The SAMe-TT2R2 score having lower than expected accuracy for prediction of poor anticoagulation control may be from the magnitude of predictability in each parameter in this risk score. For example, there are many illnesses in medical history such as hypertension, diabetes, CAD/MI, PAD, congestive HF, previous stroke, pulmonary disease, and hepatic or renal disease. Each medical illness has a different predictability for poor anticoagulation control, such as congestive HF may have stronger predictability than hypertension or CAD/MI. This study showed that only diabetes and HF were the predictors of poor anticoagulation control, while hypertension, CAD/MI, PAD, previous stroke, CKD, and liver cirrhosis were not the predictors. Moreover, other risk predictors of poor anticoagulation control did not mention in the SAMe-TT2R2 score symptoms such as BMI, duration from AF diagnosis, pattern of AF, a history of bleeding, or AF-related symptoms. This trial demonstrated that these risk factors could predict poor anticoagulation control as well. Besides, the “non-Caucasian” race item in the SAMe-TT2R2 score makes this scoring system not suitable to be used in the Asian population. Finally, this study showed that the SHOB-D2AF score had superior PPV with comparable NPV and significantly improved the prediction of poor anticoagulation control in terms of AUC and NRI compared with the SAMe-TT2R2 score. In clinical practice, AF patients with a SHOB-D2AF score ≥4 should be recommended to choose NOACs over VKAs, while those patients with a SHOB-D2AF of <4 should be recommended to initiate VKAs first as well.

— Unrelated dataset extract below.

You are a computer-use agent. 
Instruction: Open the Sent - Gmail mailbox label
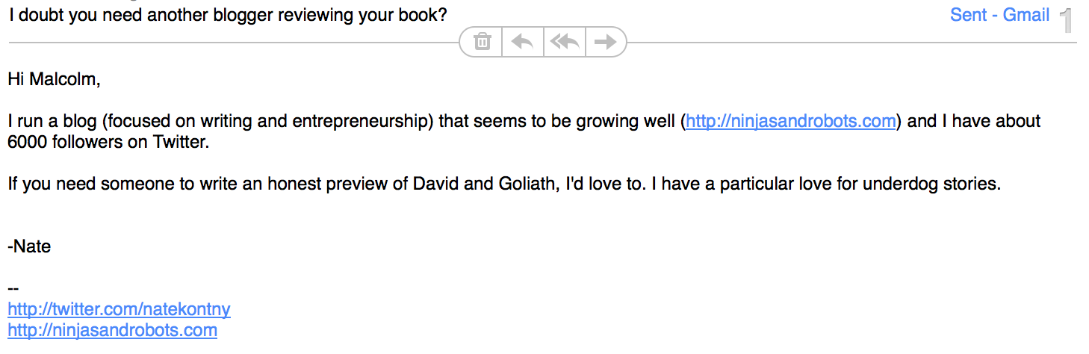pyautogui.click(x=999, y=15)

However, this study has several limitations. First, there were small patients having some risk predictors for poor anticoagulation control such as PAD, liver cirrhosis, dementia, hypothyroidism, hyperthyroidism, and amiodarone. However, our risk score model still had more predictors and could predict better poor anticoagulation than the SAMe-TT2R2 score. Second, this study was an observational study leading to selection bias. Nevertheless, we analyzed all predictors in univariate and multivariate analysis. However, our risk score model needs validation in another dataset of Thai patients. Finally, our patients were Thai, leading to limit generalizability. The non-Caucasian race is the predictor of poor anticoagulation control in the SAMe-TT2R2 score, but this study has had no other race included in our analysis. Our risk score model will need to conduct studies on other races in the future.
The SHOB-D2AF score was the novel risk score model that was better than the SAMe-TT2R2 score in predicting poor anticoagulation control.